Little Million Doors: An Elegy by Chad Sweeney / Nightboat Books / 2019 / 978-1643620008 / 80 pages
Lines composed by a disjoint of conscious memory, shards of grief felt in the liminal spaces of shock and disorientation. Stark and spare lines fuse, then undo themselves by reversal. The poem emerges, the stance of stanzas comes with no duality by form or content. Then gradually, through what has been broken, it emerges whole, allowing meaning to manifest where the breaks have occurred.
“Little million
Doors and darkly
From here the future
Looks like many attempts to ask”
The poem’s genesis: receiving news of his father’s sudden death in his sleep, shock and ensuing grief then depicted in these post-traumatic lines. Although this poem is an elegy written of, and for, a deceased father, the poet wonders if it is possible that it is also a gift which returns from the father back to the son. “When the sequences of Little Million Doors began to sound in my head, they arrived as fragments of an elastic super-sentence that traced and multiplied and and folded, ruptured and reformed, hinged and swayed — to embody a fluid, multifoliate map of time and reality …”
“I was
Futuring the thistle to twelve
Distances of
God what is this between us a world”
Chad Sweeney’s emotional trauma, borne through ineffable circumstances, carries moments of everyday reality shed of each day’s sustaining core, where the poet ontologizes the primal experience of standing outside of himself. By a disordering of the senses, fueled by sleep deprivation and shock, a ghost-voice is heard, bearing “no shape for grief”, and provoking “bright visions and sensations” within the consciousness of the griever. Attempting to capture and then track these ghostly transmissions, the process then stops as quickly as it first became manifest. Sweeney asks if perhaps this dislocated voice may very well be the father speaking through the void to him.

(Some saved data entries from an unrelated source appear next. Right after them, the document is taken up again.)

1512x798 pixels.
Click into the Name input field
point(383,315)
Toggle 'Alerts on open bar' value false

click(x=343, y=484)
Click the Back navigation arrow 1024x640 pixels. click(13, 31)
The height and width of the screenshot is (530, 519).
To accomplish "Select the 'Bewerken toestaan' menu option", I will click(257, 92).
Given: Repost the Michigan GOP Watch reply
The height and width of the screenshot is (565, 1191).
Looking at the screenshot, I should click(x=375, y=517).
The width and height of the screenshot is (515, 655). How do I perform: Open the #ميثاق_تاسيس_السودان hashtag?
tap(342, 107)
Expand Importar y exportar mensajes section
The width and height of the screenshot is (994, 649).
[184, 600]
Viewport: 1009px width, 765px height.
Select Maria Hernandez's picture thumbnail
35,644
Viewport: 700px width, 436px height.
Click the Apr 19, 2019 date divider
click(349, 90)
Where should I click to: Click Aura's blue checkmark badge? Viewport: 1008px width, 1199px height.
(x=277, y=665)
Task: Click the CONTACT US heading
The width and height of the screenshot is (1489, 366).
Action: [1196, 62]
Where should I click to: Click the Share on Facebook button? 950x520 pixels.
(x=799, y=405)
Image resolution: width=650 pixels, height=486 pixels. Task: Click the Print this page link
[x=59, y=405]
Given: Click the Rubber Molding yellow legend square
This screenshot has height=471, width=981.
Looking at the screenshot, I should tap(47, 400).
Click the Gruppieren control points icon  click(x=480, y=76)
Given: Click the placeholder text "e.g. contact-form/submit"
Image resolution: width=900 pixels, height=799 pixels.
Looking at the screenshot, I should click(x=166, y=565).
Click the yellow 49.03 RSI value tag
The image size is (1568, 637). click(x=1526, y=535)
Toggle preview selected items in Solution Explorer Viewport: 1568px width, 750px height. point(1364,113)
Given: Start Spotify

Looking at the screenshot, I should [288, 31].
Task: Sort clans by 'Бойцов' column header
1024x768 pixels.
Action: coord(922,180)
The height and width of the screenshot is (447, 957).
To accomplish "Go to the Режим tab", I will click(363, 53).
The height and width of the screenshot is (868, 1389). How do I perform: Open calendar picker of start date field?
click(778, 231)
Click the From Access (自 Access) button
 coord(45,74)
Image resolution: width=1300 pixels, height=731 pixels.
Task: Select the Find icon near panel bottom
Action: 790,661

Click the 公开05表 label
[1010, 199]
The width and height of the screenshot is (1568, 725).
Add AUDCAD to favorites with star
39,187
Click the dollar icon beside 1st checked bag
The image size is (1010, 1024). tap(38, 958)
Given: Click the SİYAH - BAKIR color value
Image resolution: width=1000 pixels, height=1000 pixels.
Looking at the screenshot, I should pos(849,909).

“The days I lived my task to
Gather them”
This is a book meant to be read aloud (and perhaps by muted exhalation). By invoking the breath, the cadence by elegiac fragments recorded through these pages becomes palpable. Sweeney is a poet who has truly mastered the poetic flow of rhythmic utterance. With language used in service to all that is Said by way of the Unsaid, the ontological reflections in Little Million Doors are cogently written devoid of traditional syntaxis and grammatical cause and effect. It is as if the language becomes manifest as permeable smoke:
“This smoke which is
The fine smolder
Of thought shines clean shines
Dirty no matter”
By allowing an enjambment of lines to foster the beat of the breath with this momentum fueled cadence, the words then rush from many of these pages like the snow melt of springtime. The outer time and space becomes chronicled by depictions of what is voiced through inner time and space. The paradox of using language in this way unveils a transcendent realm which also suggests:
“Here
Language opens at the wound”
And even more immediately,
“Children see me
Inside them I watch
Language move the year”
Little Million Doors is a fluid discursive poem, anchored throughout by the thematics of air and light, gravity, language, and children. It is these anchors which provide the multi-voices heard within these pages, reflecting back to the reader images such that
“Our silence
Surrounds us with surfaces”
Our worldly stance, affirmed when we honor those who have nurtured and guided us, unfolds in time even as we will take the place of those who came before. Chad Sweeney’s latest book encourages us by his acknowledgement towards his father, where
“Fire seen one
Mountain to the next”
grants us the gift of the prior, the beacon by which we too must navigate through the shoals of our time and destiny.
Sherryl Sweeney says
A beautiful tribute to my son and husband. Thank you.
Matt Hill says
Thank you Sherryl, it is always an honor to acknowledge Chad’s exceptional gifts … he’s one fine fellow!